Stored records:
□ □ □ □ □

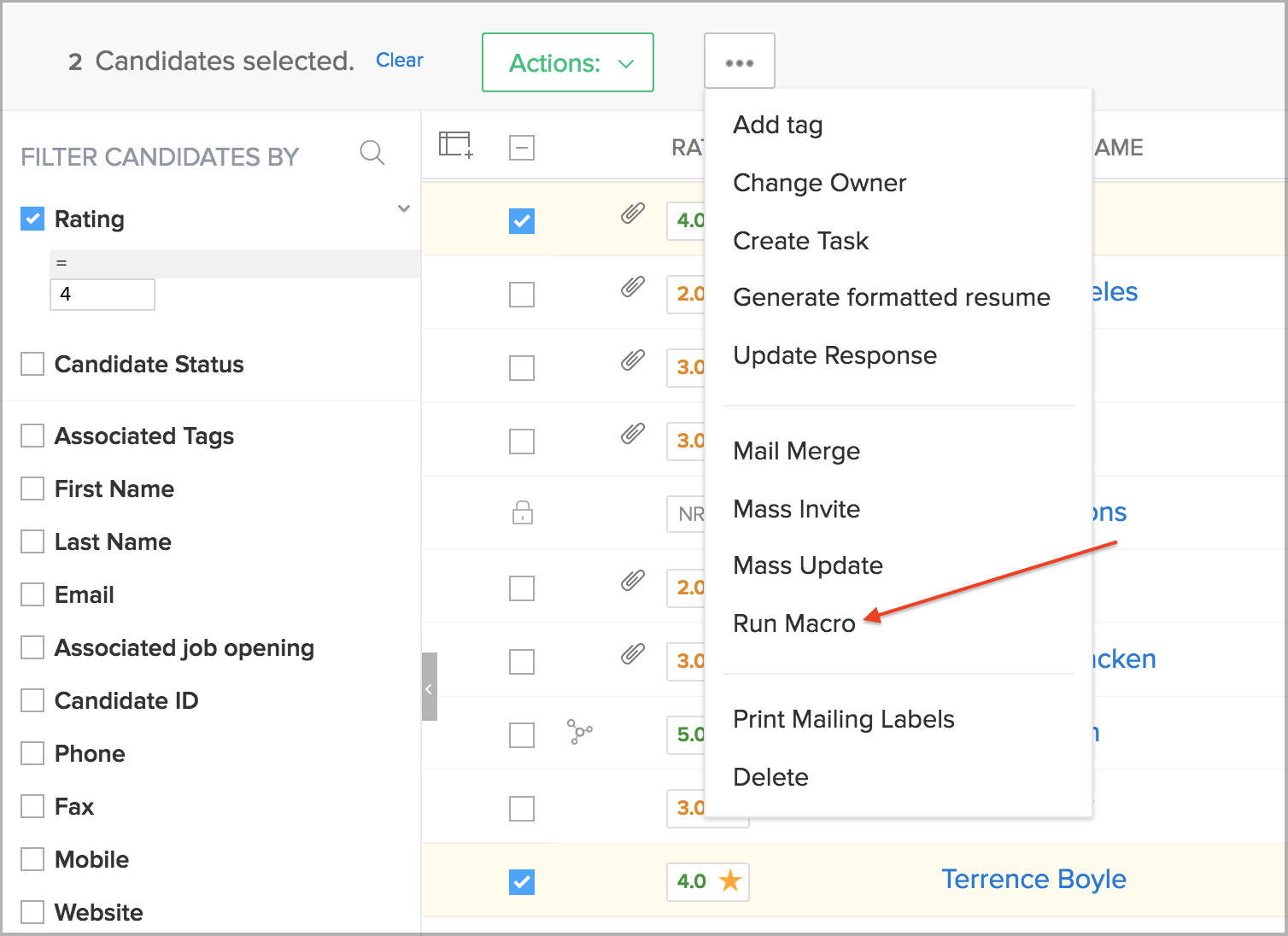Click the attachment paperclip on first row
This screenshot has width=1288, height=936.
click(x=632, y=213)
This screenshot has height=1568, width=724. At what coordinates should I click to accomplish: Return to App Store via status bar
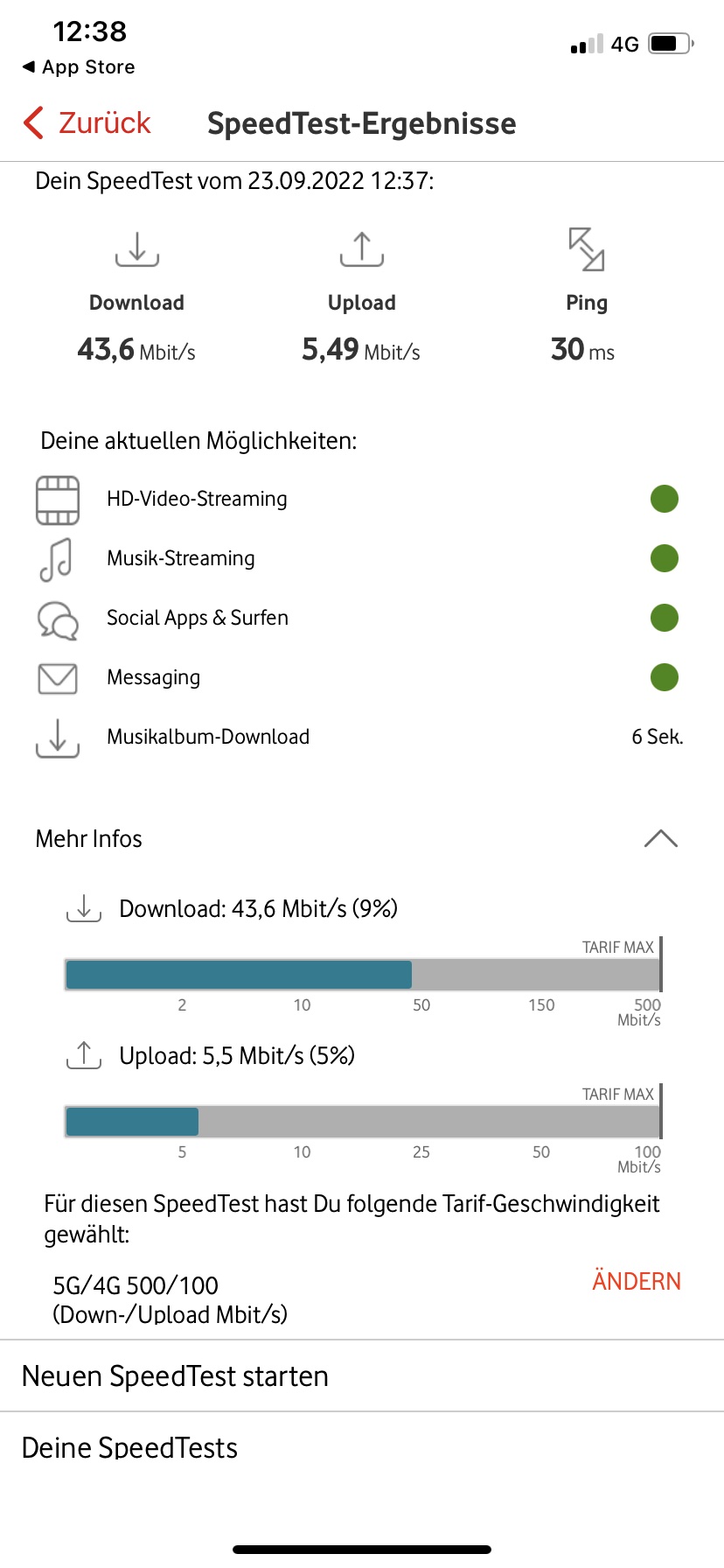point(79,67)
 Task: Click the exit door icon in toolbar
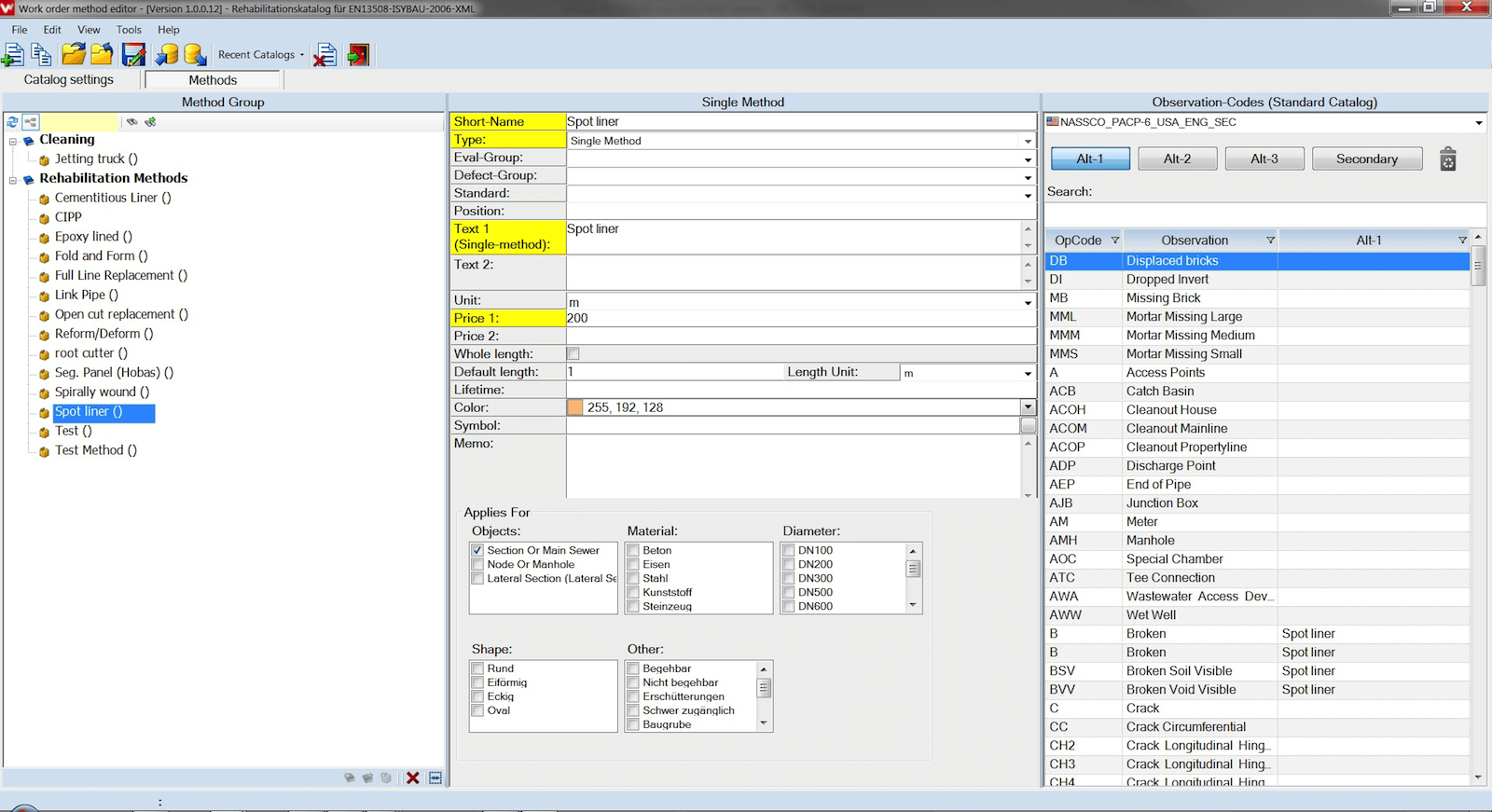pos(358,55)
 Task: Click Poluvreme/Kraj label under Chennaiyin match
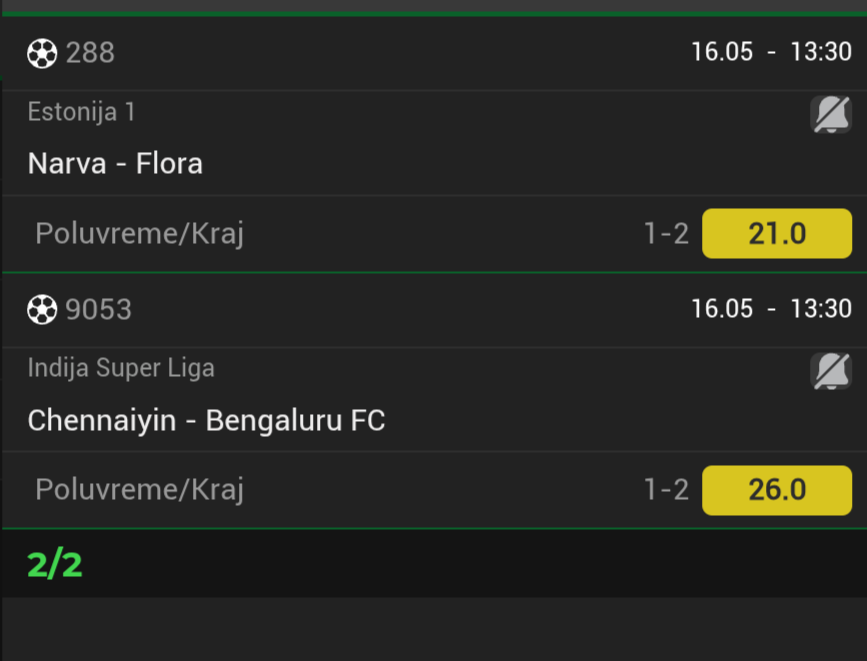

□ □ □ □ □

** Task to carry out **
From the line containing "This screenshot has height=1568, width=724." down to the last line of the entries above, retype each line exactly as it stands, but skip the pictures.

** Final answer **
This screenshot has height=1568, width=724. At what coordinates should I click to accomplish: Return to App Store via status bar
point(79,67)
 Task: Click the exit door icon in toolbar
pos(358,55)
 Task: Click Poluvreme/Kraj label under Chennaiyin match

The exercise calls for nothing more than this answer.